Para las entrevistas, se estableció un conjunto de preguntas abiertas en torno a tres grandes ejes de conversación: los códigos, la violencia y la sexualidad. De esta manera, se logró indagar en sus experiencias de ingreso a una unidad penitenciaria, en la convivencia con otros varones, en los «valores necesarios» para ganarse el respeto, en las prácticas de violencia intra-población, en la tramitación de la sexualidad, en las representaciones y en la visibilidad (o no) de la «homosexualidad» y en los vínculos afectivos entre presos. Es decir, de las múltiples experiencias que hacen a los varones durante su paso por la cárcel, el acento estuvo puesto en aquellas a través de las cuales performan –con mayor intensidad y sistematicidad– las normas de género.

El primero de los entrevistados se llama Pablo, tiene 42 años y es padre de cinco hijos/as. Estuvo detenido tres años en la UP15,3 y recuperó su libertad en marzo de 2022. Durante su tiempo en prisión, llegó a ser referente de pabellón –en la jerga carcelaria, «limpieza»– y presidente del Centro Pastoral Universitario (CPU), un espacio educativo que depende de la Iglesia Católica.4 El segundo entrevistado se llama Mariano, tiene 50 años y es padre de tres hijos/as. Si bien «cayó detenido» en varias oportunidades, solo fue condenado una vez, bajo la carátula de «robo calificado por uso de armas», y estuvo preso diecisiete años, de 1998 a 2015, en distintas unidades del SPB y el SPF.5

Los códigos y la violencia

Si bien el objetivo de rastrear el significado de la violencia carcelaria reconduce al análisis de los famosos «códigos», estos desbordan los repertorios de violencia y, como veremos, también construyen entre varones afiliaciones «positivas» que les permiten sobrellevar el encierro. En este sentido, el trabajo se aleja de los estereotipos culturales asociados al espacio carcelario, mediante los cuales solo se hace hincapié en la violencia, para intentar reconstruirlo en las contradicciones y en las complejidades de su textura social específica. A su vez, es fundamental plantear que el concepto de «violencia» no solo no es universal, instrumental, transparente, sino que remite a procesos y a contextos de significación; a disputas (de poder) en el orden del sentido.

«Cada grupo social denomina acciones y representaciones según el resultado de matrices relacionales contextualmente determinadas» (Garriga Zucal, 2021, p. 2). Por ello, se procura una comprensión de la violencia en sentido amplio, a partir de su doble dimensión simbólica/instrumental, y teniendo en cuenta las definiciones situadas que reviste en el ambiente social de la cárcel.

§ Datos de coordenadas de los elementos
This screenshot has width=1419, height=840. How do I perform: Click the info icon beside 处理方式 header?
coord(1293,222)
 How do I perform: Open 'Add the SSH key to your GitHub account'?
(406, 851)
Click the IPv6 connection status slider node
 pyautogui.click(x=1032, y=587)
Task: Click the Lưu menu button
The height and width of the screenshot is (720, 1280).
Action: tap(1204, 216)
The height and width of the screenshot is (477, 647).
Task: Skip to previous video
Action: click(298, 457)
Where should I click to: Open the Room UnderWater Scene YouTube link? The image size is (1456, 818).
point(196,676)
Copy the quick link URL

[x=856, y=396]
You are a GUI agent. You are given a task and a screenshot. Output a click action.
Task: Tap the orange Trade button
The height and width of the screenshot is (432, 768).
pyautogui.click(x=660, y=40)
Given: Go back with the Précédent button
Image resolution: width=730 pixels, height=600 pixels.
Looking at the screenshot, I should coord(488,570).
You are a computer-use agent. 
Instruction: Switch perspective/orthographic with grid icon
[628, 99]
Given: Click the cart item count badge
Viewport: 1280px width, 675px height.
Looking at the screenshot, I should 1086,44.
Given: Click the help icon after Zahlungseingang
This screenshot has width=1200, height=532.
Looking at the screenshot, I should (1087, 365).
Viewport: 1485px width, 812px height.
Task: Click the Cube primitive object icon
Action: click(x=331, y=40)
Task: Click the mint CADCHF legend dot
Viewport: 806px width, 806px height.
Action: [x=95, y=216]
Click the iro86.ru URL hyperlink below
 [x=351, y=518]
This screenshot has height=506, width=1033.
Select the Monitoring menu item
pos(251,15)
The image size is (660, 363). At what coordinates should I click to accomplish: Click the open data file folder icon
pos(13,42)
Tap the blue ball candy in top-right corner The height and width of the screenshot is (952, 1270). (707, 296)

§ Objetivos
[1] Transcriba literalmente el pasaje del texto sobre la cárcel que va desde "Para las entrevistas, se" hasta "normas de género.".
[2] Según el texto sobre la cárcel, ¿en torno a qué tres grandes ejes de conversación se organizaron las preguntas de las entrevistas?
[3] Reescriba en forma de lista el párrafo del texto sobre la cárcel que comienza con "El primero de los entrevistados", conservando sus datos principales.
Los registros no guardan ninguna relación con el texto sobre la cárcel.

§ Lista de respuestas
[1]
Para las entrevistas, se estableció un conjunto de preguntas abiertas en torno a tres grandes ejes de conversación: los códigos, la violencia y la sexualidad. De esta manera, se logró indagar en sus experiencias de ingreso a una unidad penitenciaria, en la convivencia con otros varones, en los «valores necesarios» para ganarse el respeto, en las prácticas de violencia intra-población, en la tramitación de la sexualidad, en las representaciones y en la visibilidad (o no) de la «homosexualidad» y en los vínculos afectivos entre presos. Es decir, de las múltiples experiencias que hacen a los varones durante su paso por la cárcel, el acento estuvo puesto en aquellas a través de las cuales performan –con mayor intensidad y sistematicidad– las normas de género.

[2] En torno a los códigos, la violencia y la sexualidad.

[3]
- Pablo tiene 42 años y es padre de cinco hijos/as. Estuvo detenido tres años en la UP15 y recuperó su libertad en marzo de 2022. En prisión fue referente de pabellón («limpieza»). También fue presidente del Centro Pastoral Universitario (CPU), un espacio educativo que depende de la Iglesia Católica.
- Mariano tiene 50 años y es padre de tres hijos/as. Cayó detenido varias veces, pero solo fue condenado una vez, por «robo calificado por uso de armas». Estuvo preso diecisiete años, de 1998 a 2015, en distintas unidades del SPB y el SPF.